Piero Scaruffi(Copyright © 2013 Piero Scaruffi | Legal restrictions )
These are excerpts and elaborations from my book "The Nature of Consciousness"
The British philosopher John Worrall introduced an interpretation of Quantum Theory, inspired by Henri Poincaré, that takes “relations” as the basic units of reality (“Structural Realism”, 1989).
Particles are not good building blocks because, according to Quantum Theory, they are not localized: in general, there is no specific place where a particle is. In fact, even if one managed to localize a particle in a specific point of space, a moving observer might see that particle spreading over the entire universe. Particles move all the time, but they don’t have clear trajectories. The very number of particles within a system depends on who counts them. Laboratory instruments don’t really detect particles as much as interactions between the instrument and some invisible event.
Fields are no more useful building blocks for reality because they too are misnomers in Quantum Theory: a quantum field is not like a classical field but more like an abstract mathematical concept that needs to be coupled with another abstract mathematical concept (a “state vector” or “wavefunction” describing the configuration of the system) in order to make any prediction about a system that happens to be inside the field.
Structural realism confines itself to the study of relations among the constituents of nature (“epistemic structural realism”) or even takes relations as being the very constituents of nature (“ontic structural realism”).
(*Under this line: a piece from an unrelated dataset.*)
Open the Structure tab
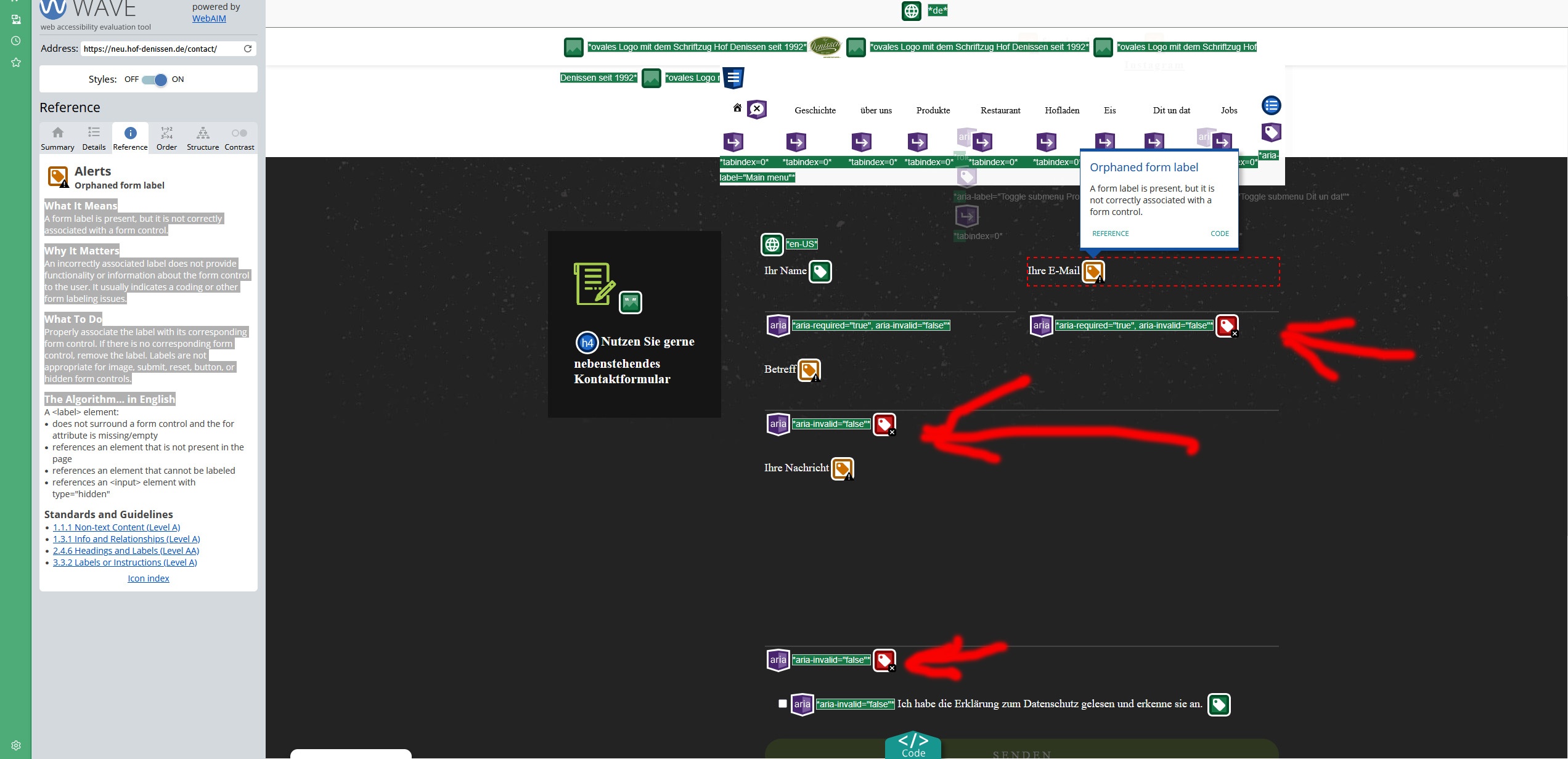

Combining relations yields structures. The human eyes translates those structures into visible objects, but all there really is (or all that we can really measure) is the relations that create those structures. We cannot know what entities engage in those relations, or those entities simply don’t exist and only relations exists as primitive entities.
The German philosopher Meinard Kuhlmann introduced a variant of structural realism in which the basic elements are properties. All we know and all we can measure are properties of what we call “objects”. An “object” is simply a bundle of properties. It turns out that this is actually the way we perceive the world in the first year of our life.
Of course, one could also claim the “instrumentalist” view that all scientific theories are simply mathematical abstractions to make predictions, and they do not necessarily explain the real nature of nature.